During his teenage years, his girlfriend's mother, through some sort of alchemy and perhaps a bit of luck, was able to turn the detestable foodstuff into croquetas he can never forget. They appear on the menu at Sala'o, whose name is a reference to Hemingway's The Old Man and the Sea.
Here, though, grouper replaces government-issued seafood paste. Mas and his crew make an aporreado de pescado, a kind of stew with onion, garlic, tomato, a bit of ají picante seasoned with paprika, oregano, cumin, and bay leaf. In a separate pot, oil and flour cook down into a dark roux that's then combined with the grouper stew until it forms a thick paste that can be formed into a croqueta.
Not long after, Mas was pushed into a kind of hybrid agriculture college, Comandancia a la Plata, named for Fidel Castro's secret headquarters in the Sierra Maestra where he plotted his coup and was the staging point for his army's invasion of Havana.
"We used to do college in the morning, and in the afternoon, when all the kids were playing sports, we'd go out and work the land picking tomatoes, planting seeds," Mas says. "That's how the government found us productive."
Mas and the other students would spend the weekdays at the school, situated in the small town of Güira de Melena, about an hour's drive south of Havana, and return home for the weekend, mostly to stock up on food.
The school's food was barely edible, so students mostly brought their own. There was no refrigeration, so everything had to be canned or nonperishable. The students slept on cots, 50 in a room. Locked to each bed was a suitcase filled with tins of Spam, ham, hot dogs, or fish; Cuban crackers; perhaps some old cocoa powder; and a can of condensed milk called fanguito.
By midday Thursday, most of the students had run out of everything other than crackers and condensed milk. Luckily, the cloying syrup was so rich it rationed itself.
"Every morning, everyone would put a little bit of fanguito on some toast or a cracker," Mas says. "It was too sweet, too strong to eat all at once."

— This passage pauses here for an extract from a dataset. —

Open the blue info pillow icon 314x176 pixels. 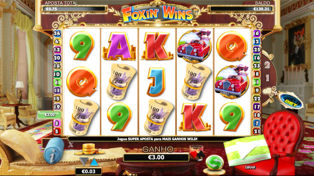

By the end of the week, however, they were all starving. So the students would mix what was left of their fanguito with the cocoa powder and the last remnants of their toast or crackers.
"That last day was just surviving, and we'd all share with each other because so many people ran out of food," Mas remembers. "You don't know how something like that can carry you through, and so many of us had to go to classes that day, to the field, and then travel all the way back home."
There is no such suffering in the fanguito ($7) at Sala'o even though it comes in the same tin can Mas and his comrades ate from all those years ago. Here, condensed milk is boiled four hours until it becomes dulce de leche and is whipped with cream into a rich, nutty mousse that's flurried with grated dark chocolate, crisp breadcrumbs, and sea salt.
It seems almost too simple, but the wonderful interplay of the salt with the crumb's crunch, the chocolate's bitterness, and the milk's sweetness is entrancing. It's almost unjust that locals and passersby can enjoy these totems of poverty and starvation without ever having to experience poverty and starvation. Yet what makes these dishes so beautifully shocking is Mas' ability to present them with enough embellishment and enough restraint to create an accurate representation of the original while just hinting at the struggle that went into them. Though knowing of that strife can make enjoying these dishes a challenge, the only tragedy would be forgetting those struggles and injustices in the first place.